◆ Task to carry out
Exact copy, no pictures: restate each entry below word for word.

[[ Extracted material open ]]

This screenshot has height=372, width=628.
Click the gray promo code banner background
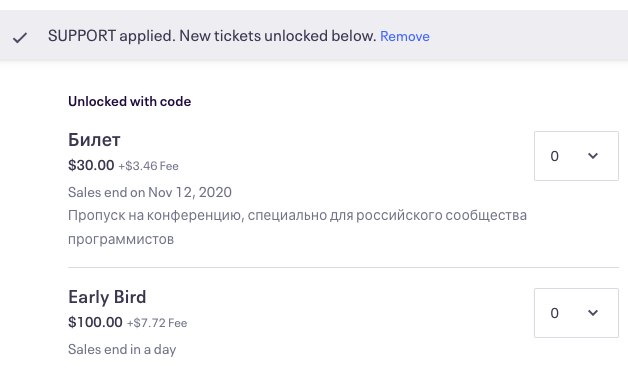(x=521, y=36)
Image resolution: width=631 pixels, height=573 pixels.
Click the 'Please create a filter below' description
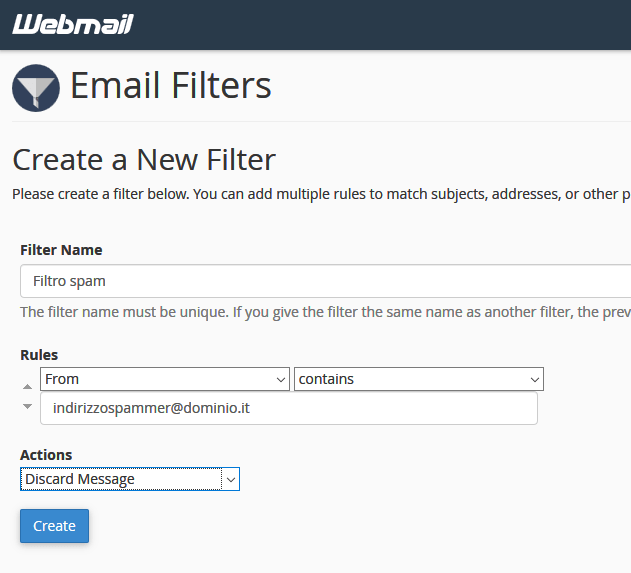point(320,194)
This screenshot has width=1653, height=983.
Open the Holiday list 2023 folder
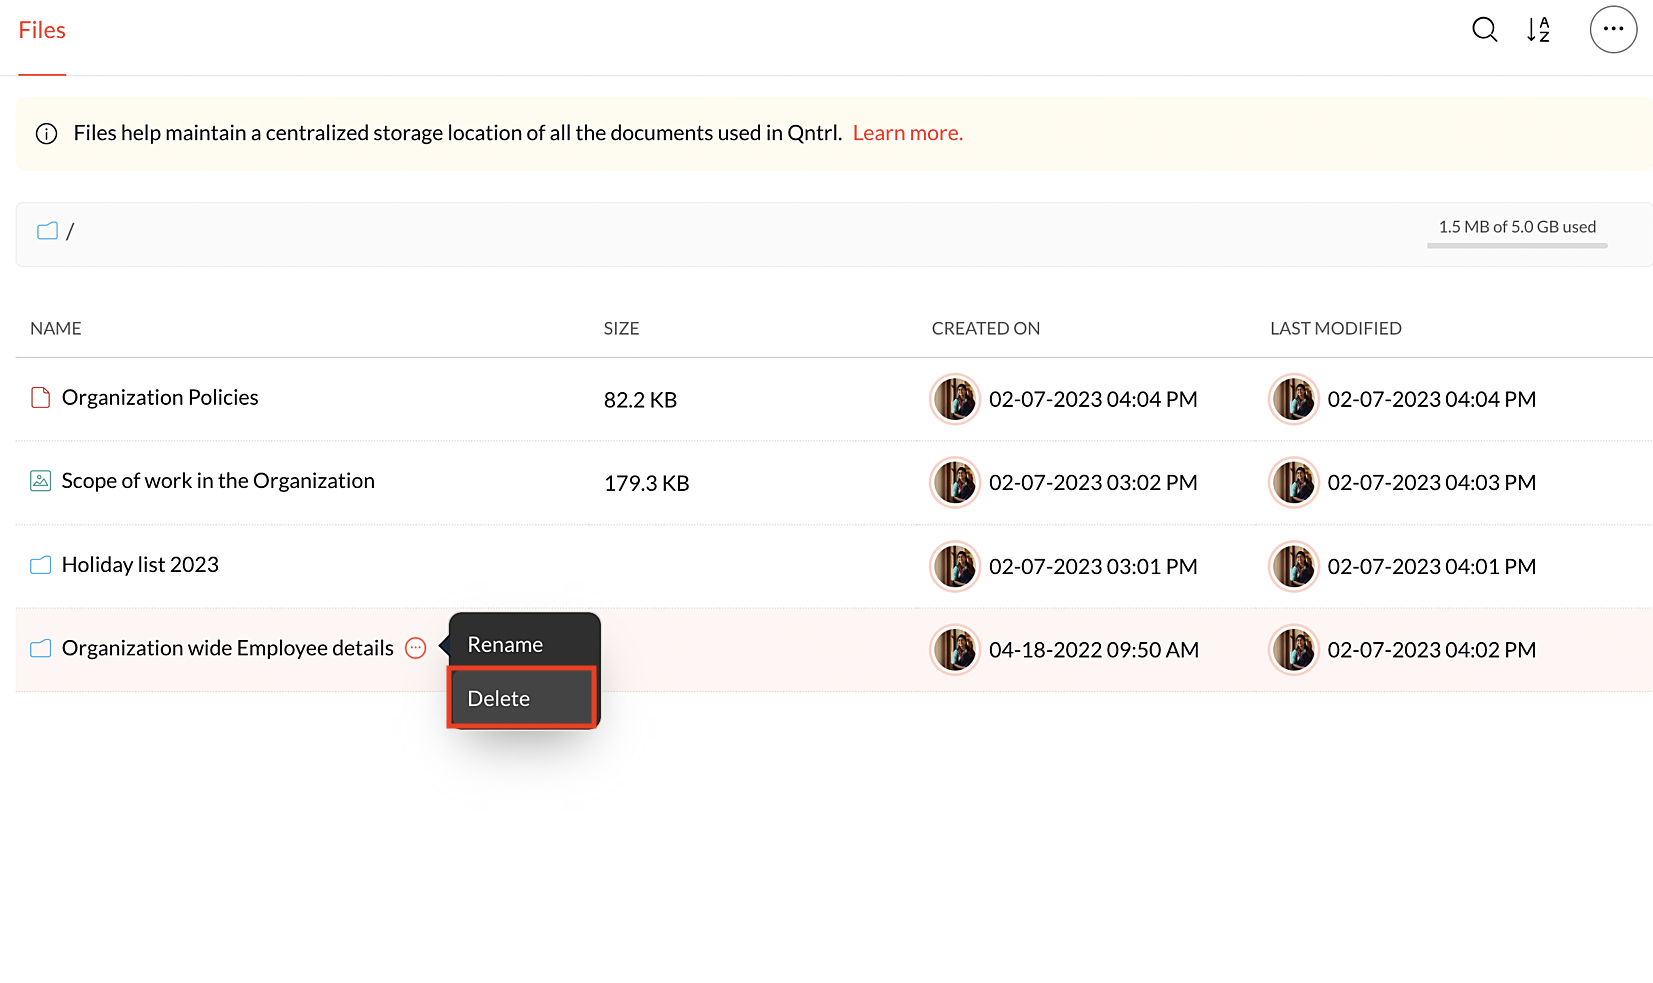pyautogui.click(x=140, y=565)
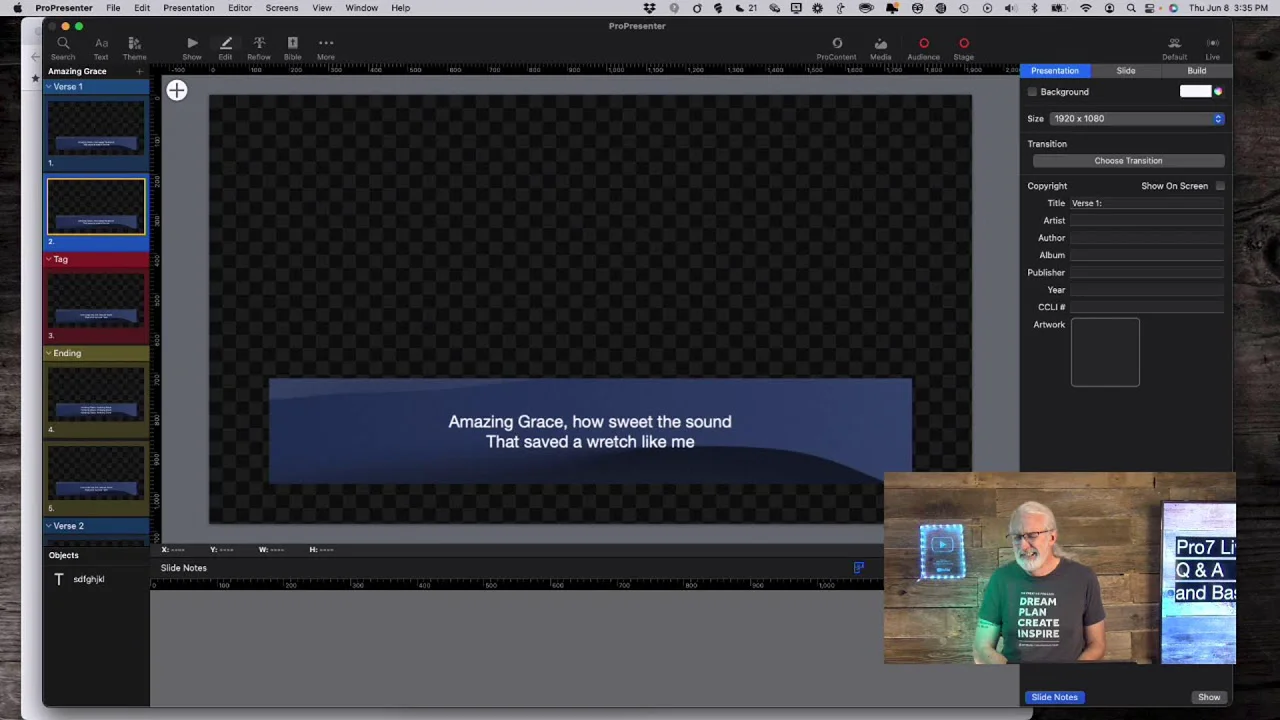Viewport: 1280px width, 720px height.
Task: Click the Stage output icon
Action: point(963,47)
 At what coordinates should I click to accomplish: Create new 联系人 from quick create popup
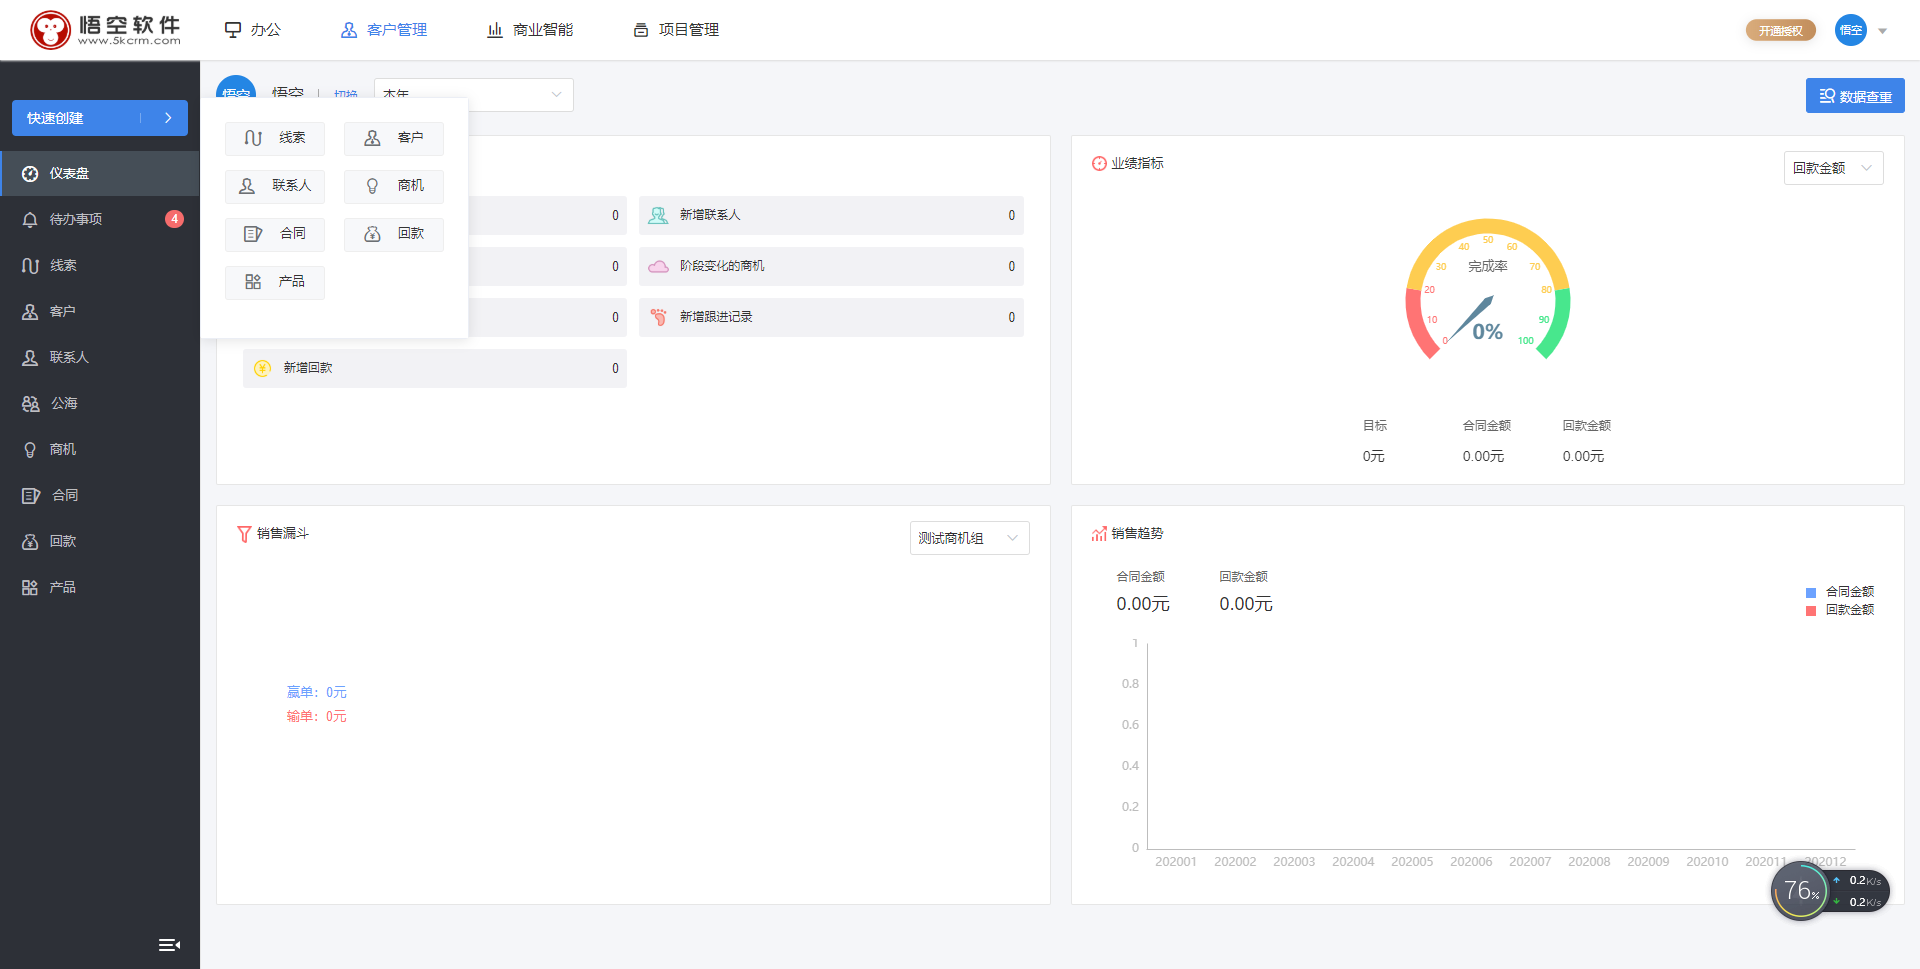coord(275,186)
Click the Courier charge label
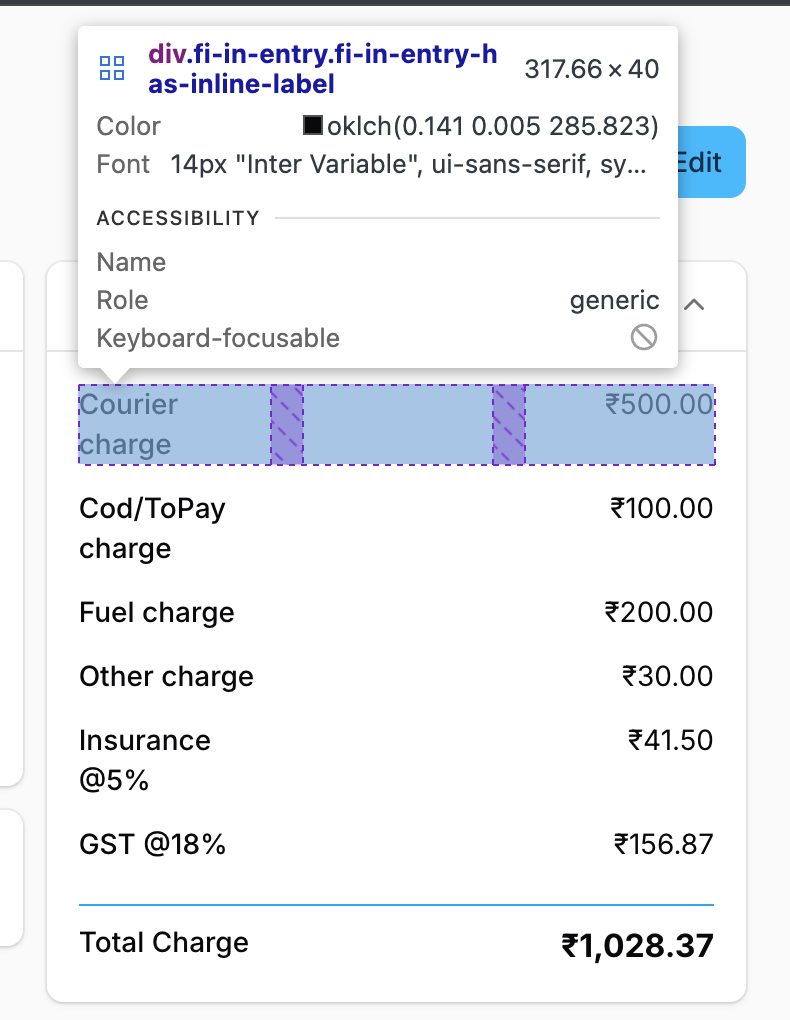The width and height of the screenshot is (790, 1020). tap(128, 424)
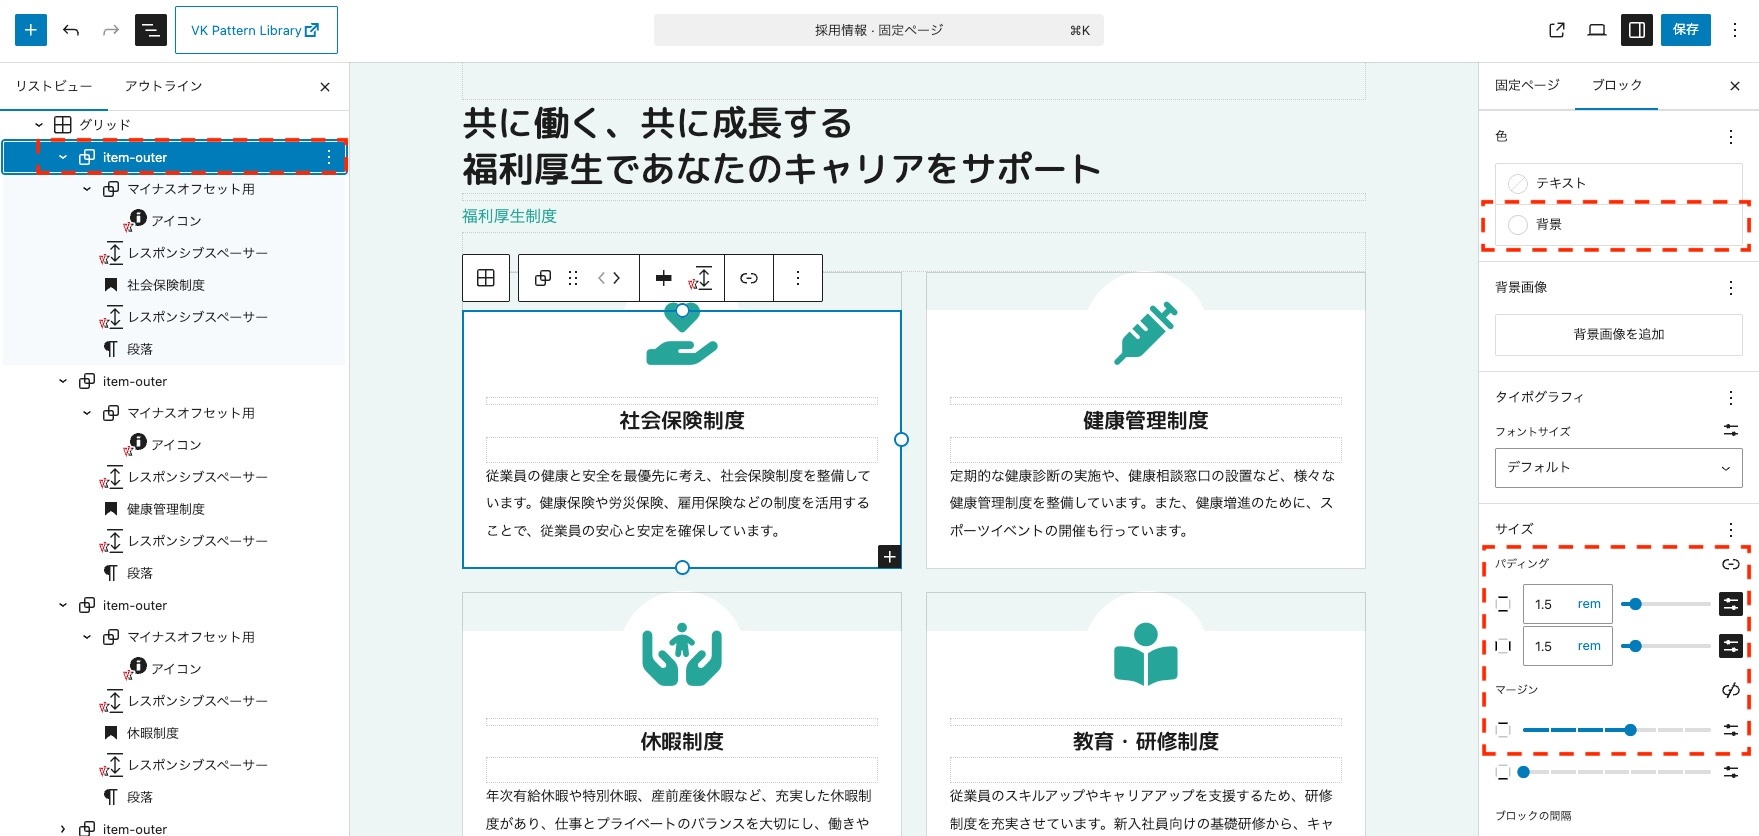The image size is (1759, 836).
Task: Click the undo arrow icon
Action: [x=71, y=30]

[[ Extracted material closed ]]

◆ Response to the task
This screenshot has height=372, width=628.
Click the gray promo code banner background
(x=521, y=36)
Image resolution: width=631 pixels, height=573 pixels.
Click the 'Please create a filter below' description
point(320,194)
This screenshot has width=1653, height=983.
Open the Holiday list 2023 folder
pyautogui.click(x=140, y=565)
Viewport: 1280px width, 720px height.
Task: Click the Stage output icon
Action: point(963,47)
 At what coordinates should I click to accomplish: Create new 联系人 from quick create popup
coord(275,186)
Click the Courier charge label
The width and height of the screenshot is (790, 1020). tap(128, 424)
The image size is (1759, 836).
Task: Click the undo arrow icon
Action: [x=71, y=30]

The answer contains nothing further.